Star Energy Group plc
- Company type: Listed on Alternative Investment Market
- Industry: Petroleum, gas and geothermal
- Founded: October 1999; 26 years ago
- Headquarters: Grand Buildings, 1-3 Strand, London, WC2N 5EJ
- Area served: UK, Croatia
- Products: Energy
- Website: Star Energy

= Star Energy =

UK energy company

Star Energy is a British oil, gas and geothermal company. It was a British onshore oil exploration company until it was acquired by IGas Energy in December, 2011. Igas then rebranded to Star Energy Group. The company expanded into geothermal.

The company should not be confused with Star Energy Geothermal in Indonesia, which is part of Barito Renewables Energy.

==History==

It was formed in October 1999 essentially as a management buyout of operations in the Weald Basin, acquired from Soco International. The buyout was funded by European Acquisition Capital.

In June 2000, it expanded when it acquired the assets of Roc Oil in the East Midlands Oil Province.

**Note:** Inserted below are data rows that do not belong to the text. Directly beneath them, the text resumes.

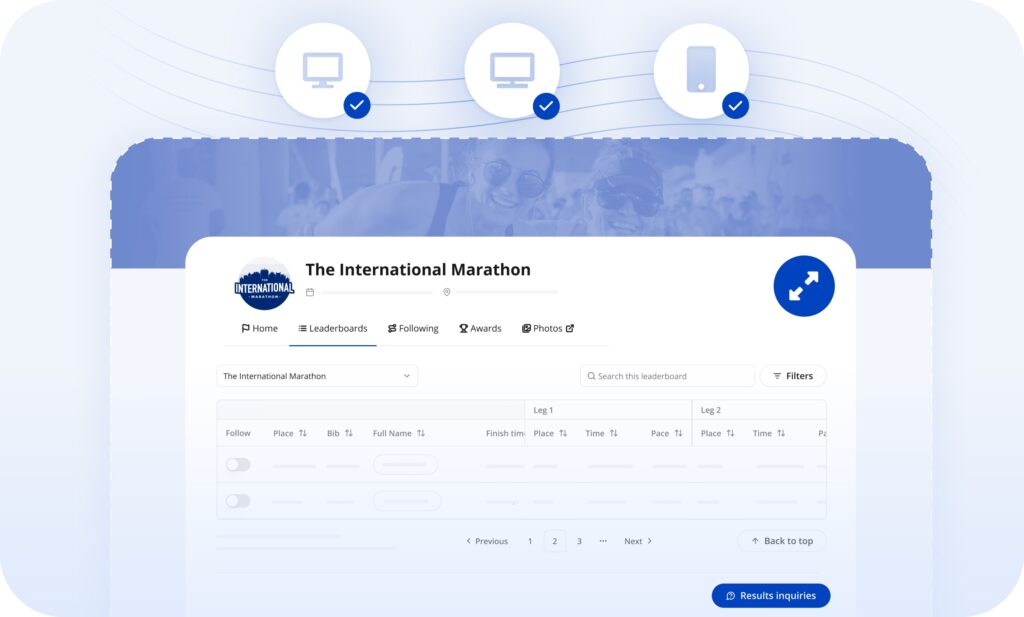Click the Search this leaderboard field

[667, 376]
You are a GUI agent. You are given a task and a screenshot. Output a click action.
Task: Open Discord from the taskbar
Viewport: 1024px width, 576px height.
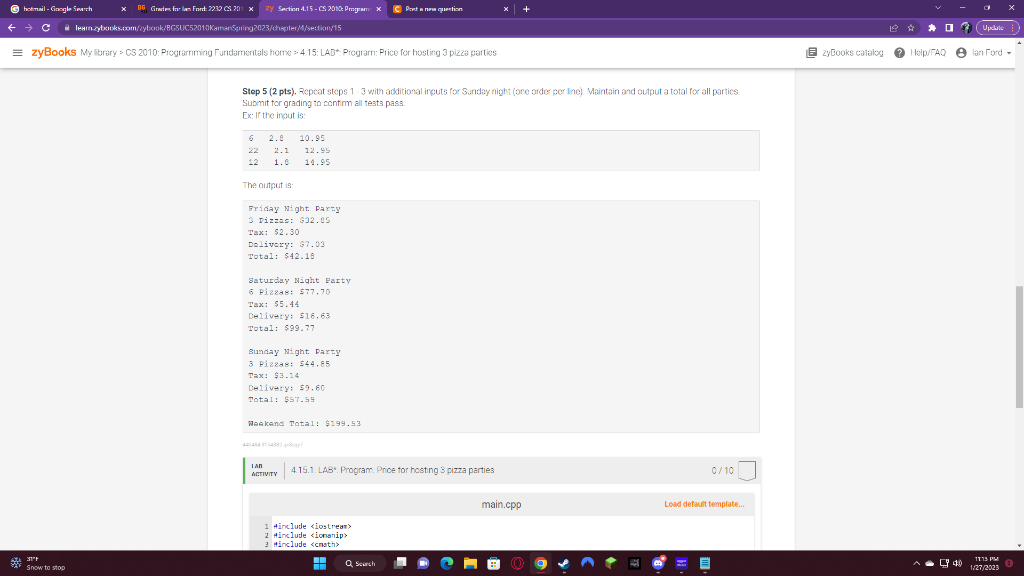[x=656, y=563]
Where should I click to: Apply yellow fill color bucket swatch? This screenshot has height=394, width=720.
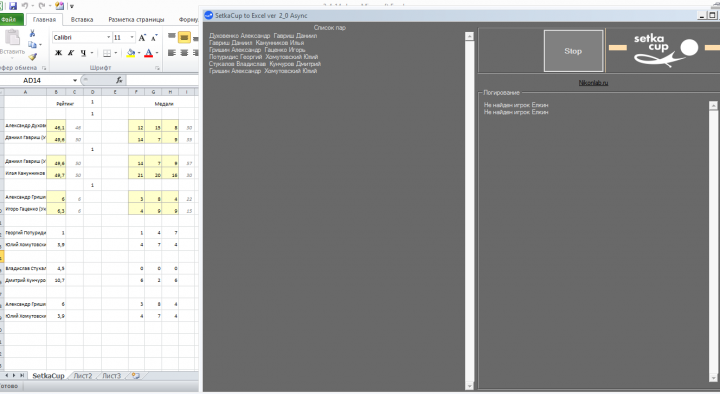pos(131,53)
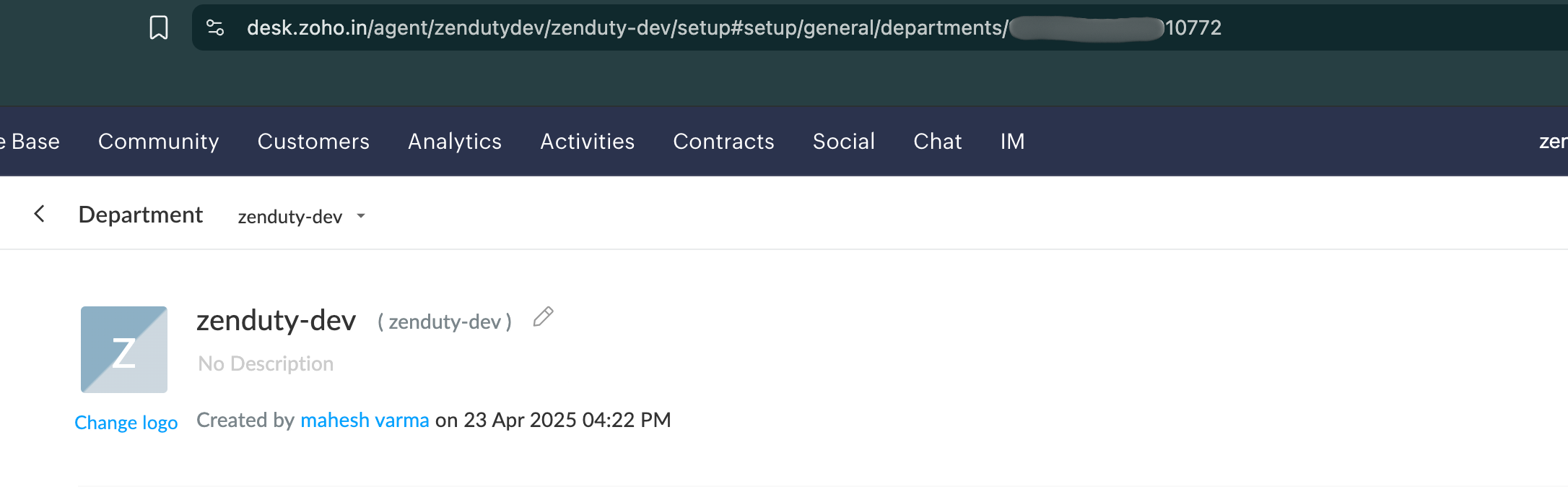Image resolution: width=1568 pixels, height=500 pixels.
Task: Click the Z department logo thumbnail
Action: [x=124, y=350]
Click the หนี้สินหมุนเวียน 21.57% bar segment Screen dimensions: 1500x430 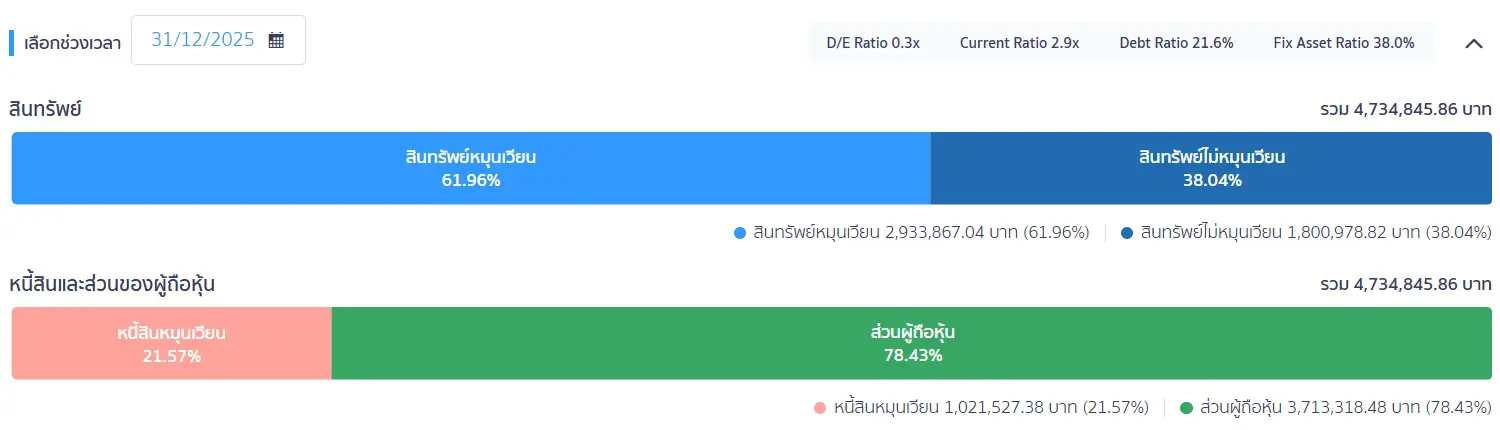(171, 343)
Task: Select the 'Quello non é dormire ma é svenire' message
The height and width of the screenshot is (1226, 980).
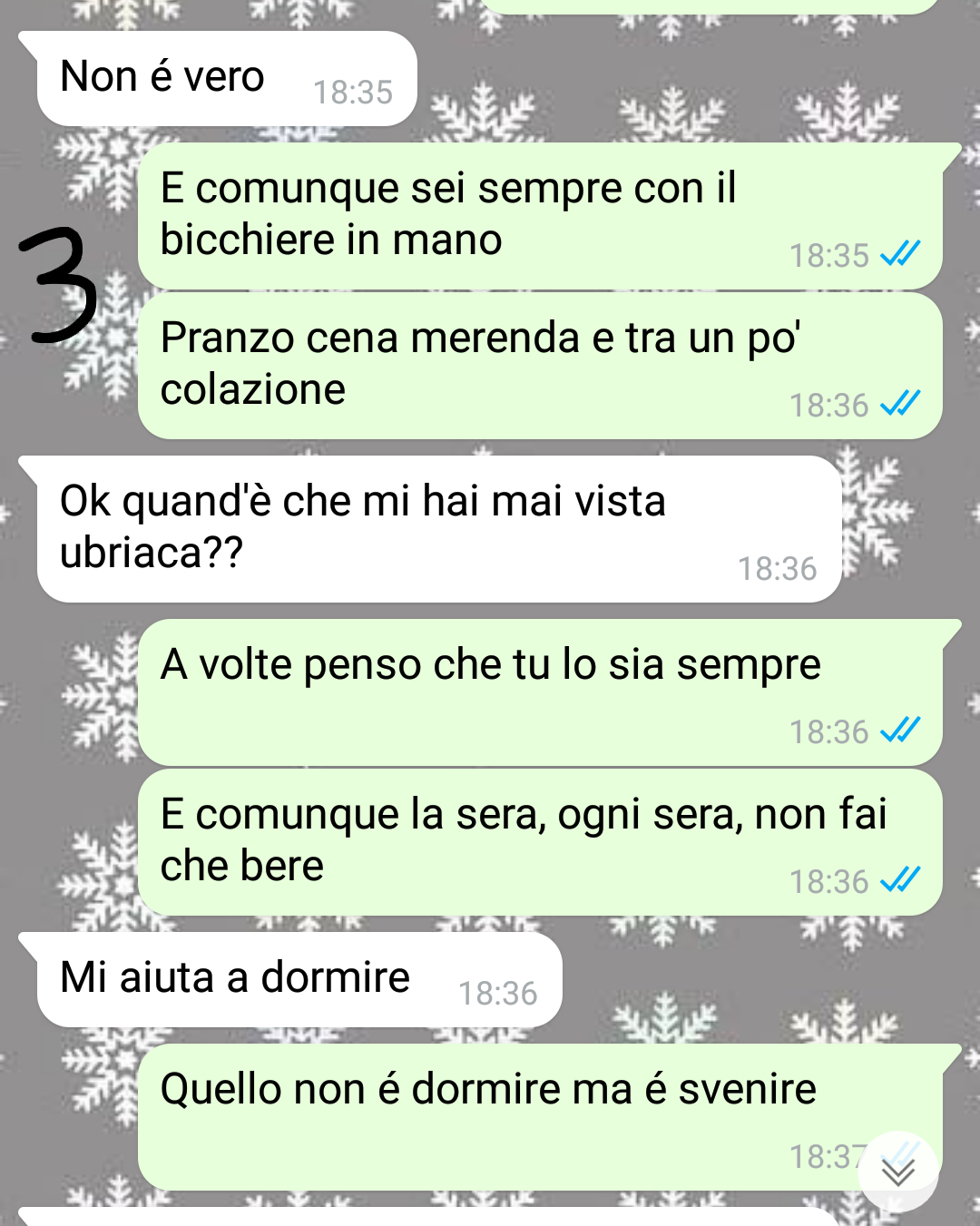Action: tap(540, 1117)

In May 2004 it became a public company, listed on the Alternative Investment Market (AIM). In August 2005, it bought Pentex Oil, and increased its portfolio greatly in the East Midlands. These fields are based near Welton, Lincolnshire at Reepham, near its railway station.

In November 2005 it opened its first gas storage facility at the depleted Humbly Grove oil field, near Lasham in Hampshire. On 7 March 2008, it de-listed from the AIM stock market, becoming subsidiary of Petronas.

In December 2011 all assets, with the exception of Humbly Grove were acquired by IGas .

IGas Energy Plc was an independent oil and gas exploration and production company, incorporated and operating in the United Kingdom, with headquarters in London. The company started and incorporated in 2003 to produce natural gas, primarily coalbed methane. It grew by acquiring Nexen Exploration and Star Energy in 2011, and PR Singleton Limited in 2013. Since December 2011 company shares have traded on the London Stock Exchange under the symbol IGAS.

Since its inception, the company has produced from conventional oil and gas, and coalbed methane reservoirs. The company also holds licences in the Gainsborough Trough, which has been its main focus of shale gas exploration since 2010. IGas has permits for, and plans to drill two shale gas test holes in the Bowland Basin in late 2013; IGas does not have permits to hydraulically fracture the test wells.

=== Barton Moss ===
During 2013 and 2014, IGas explored for coalbed methane at Barton Moss between Irlam and Peel Green in Salford, Greater Manchester. This resulted in direct action protests at the site and criticism of Greater Manchester Police's handling of the protest. In 2025 Star Energy decommissioned the site.

==Structure==
It is based on the Strand in the City of Westminster.

===Divisions===
Star Energy Group Ltd is the main company based in London, but it also has nine other smaller companies which house its operations, which include
- Star Energy Weald Basin Ltd, based at the Holybourne.
- Star Energy (East Midlands) Ltd, based at the Welton Gathering Centre and operates the fields of Welton, Stainton, Nettleham, Cold Hanworth, Scampton, Scampton North, and Eskdale.
- Star Energy Oil and Gas Ltd, based near Gainsborough, and operates the fields at Beckingham, Egmanton, Corringham, Glentworth, East Glentworth, Rempstone, Long Clawson, Bothamstall, and South Leverton.